For calendar year 2018, Medicaid enrollment in Missouri dropped by 71,528, with 56,716 of those no longer enrolled being children (see table below).
Jan. 2018 | Dec. 2018 | Change | % Change | |
Medicaid Enrollment | 977,531 | 906,003 | -71,528 | -7.3% |
Persons with Disabilities | 156,460 | 152,027 | -4,433 | -2.8% |
Elderly | 80,524 | 80,739 | 215 | 0.3% |
Custodial Parents | 97,817 | 86,081 | -11,736 | -12.0% |
Children | 621,535 | 564,819 | -56,716 | -9.1% |
Pregnant Women | 21,195 | 22,337 | 1,142 | 5.4% |
State officials have attributed the majority of the decrease in enrollment to an improved economy. But is Missouri’s economy really outperforming that of the rest of the country? Even the chair of Missouri’s Medicaid oversight committee, Dr. Timothy McBride, appears skeptical. In a St. Louis Post Dispatch article, McBride cited the state’s relatively loose eligibility criteria for children (300% of the federal poverty limit or $77,250 for a family of four) and explained that a parent’s change in job would unlikely be enough for that child to lose eligibility.
According to the Post-Dispatch article, advocates for the poor have pointed to the state’s redetermination process as a reason for the drop in enrollees. Redetermination is the process by which the state’s Department of Social Services checks back in with Medicaid enrollees to ensure they’re still eligible for benefits. The article cites long wait times and arduous paperwork to stay enrolled in the program, the implication being this would cause eligible people to abandon the process.

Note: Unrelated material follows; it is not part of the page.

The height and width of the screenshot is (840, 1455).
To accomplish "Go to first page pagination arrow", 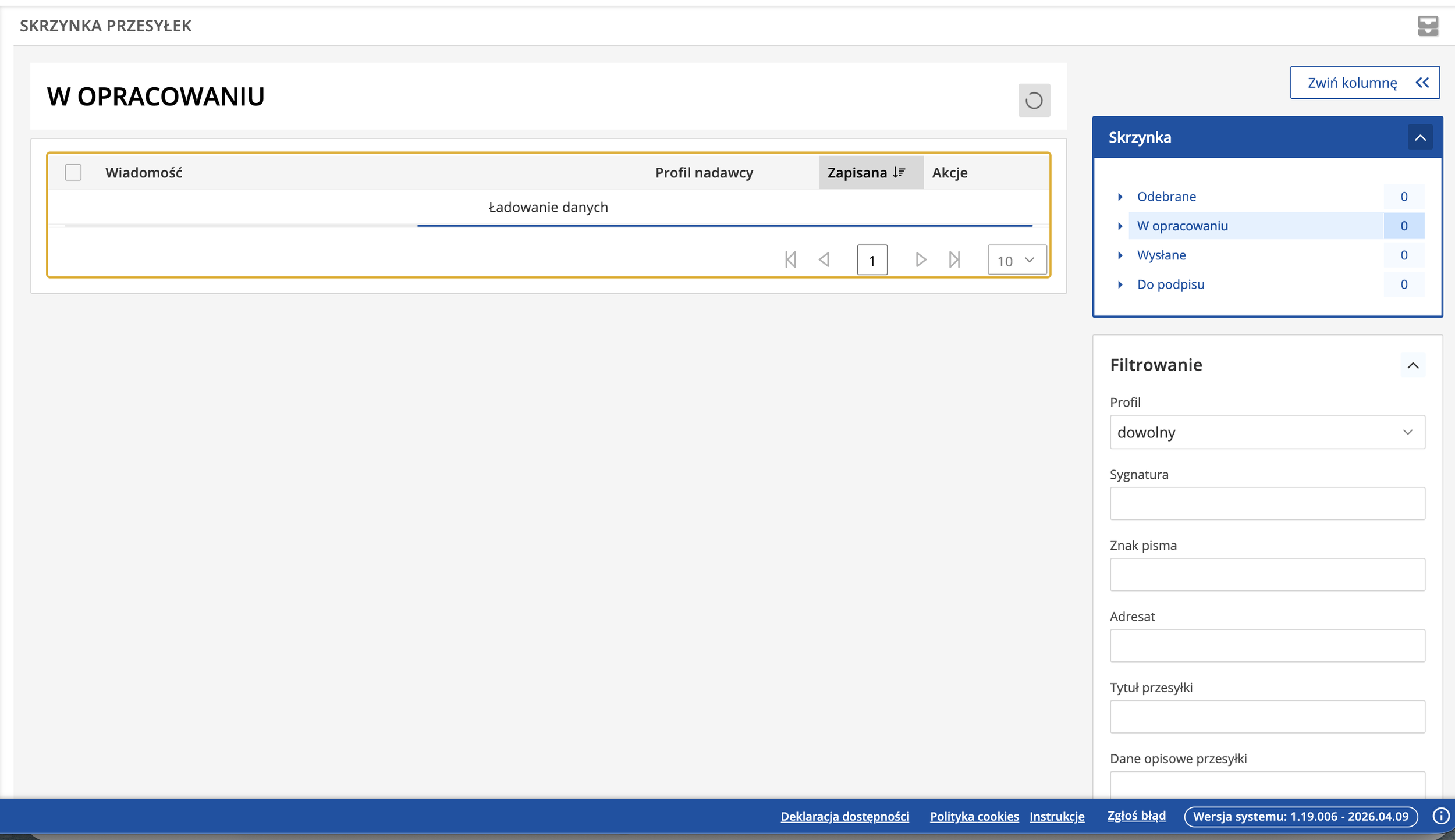I will (790, 259).
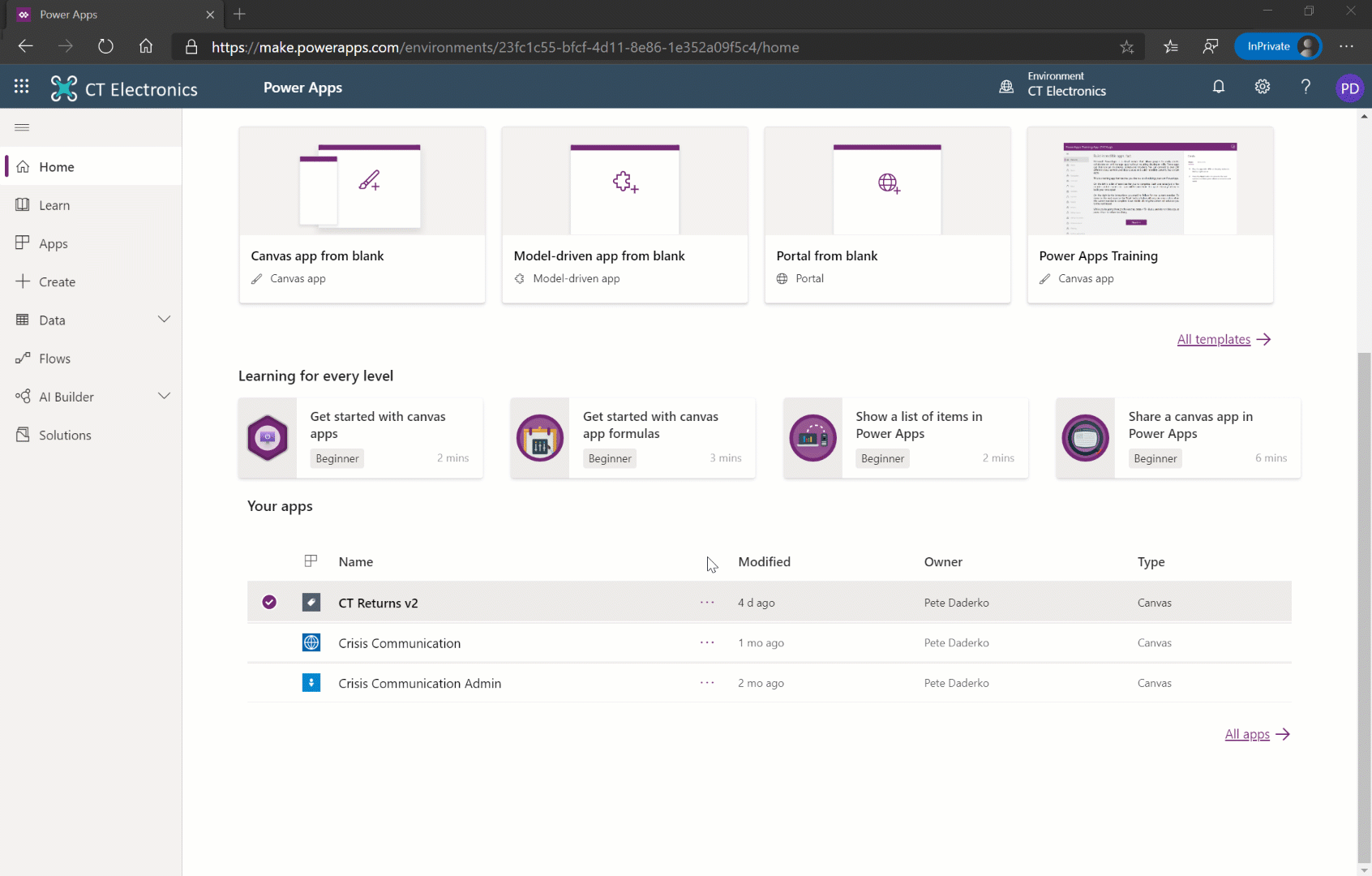Open the Power Apps settings gear
This screenshot has width=1372, height=876.
click(x=1262, y=87)
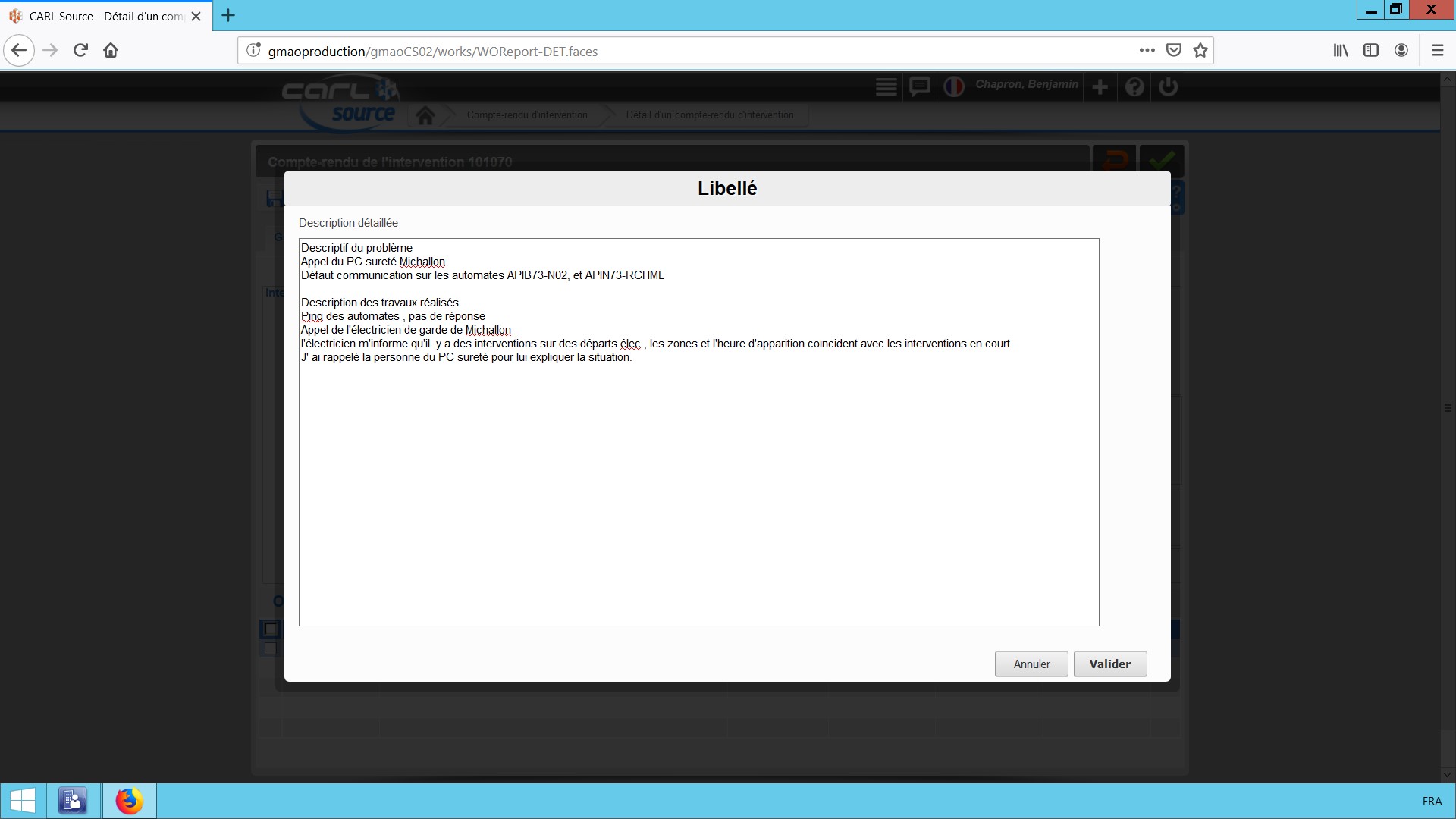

But the federal government has required states to verify each participant’s Medicaid eligibility since at least 2012. If the redetermination process has been occurring regularly for years, how would it suddenly explain such a radical change in enrollment?
One real possibility stems from the state’s adoption of an automated eligibility verification system in 2018. This new verification system makes it easier for the Department of Social Services to ensure each recipient receives a timely eligibility redetermination; previously the process was done predominantly by hand. But if the new system is better at ensuring Medicaid recipients are eligible, and the state saw a large number of people drop out of the Medicaid program after the system went into effect, it seems to follow that at least some Medicaid recipients had been receiving benefits despite not meeting the eligibility requirements for the program.
Because the state can now send out verification requests faster, more people are being required to prove their eligibility at any given time. It’s possible that the complaints about paperwork and wait times have arisen because the resources available to assist people in navigating the verification process (e.g., help lines) can’t keep up with the higher volume of clients who need help. But if that’s the problem, the solution is not to abandon or slow down the redetermination process—it’s to make navigation of the process easier.
My colleague Patrick Ishmael has written about the potential for wasteful Medicaid misspending on ineligible individuals. Though it may seem obvious, our policymakers cannot begin to get a handle on Medicaid costs if they can’t even ensure that the recipients of covered services are eligible to receive them. Hopefully, this enrollment change encourages further investigation into Medicaid’s program integrity measures.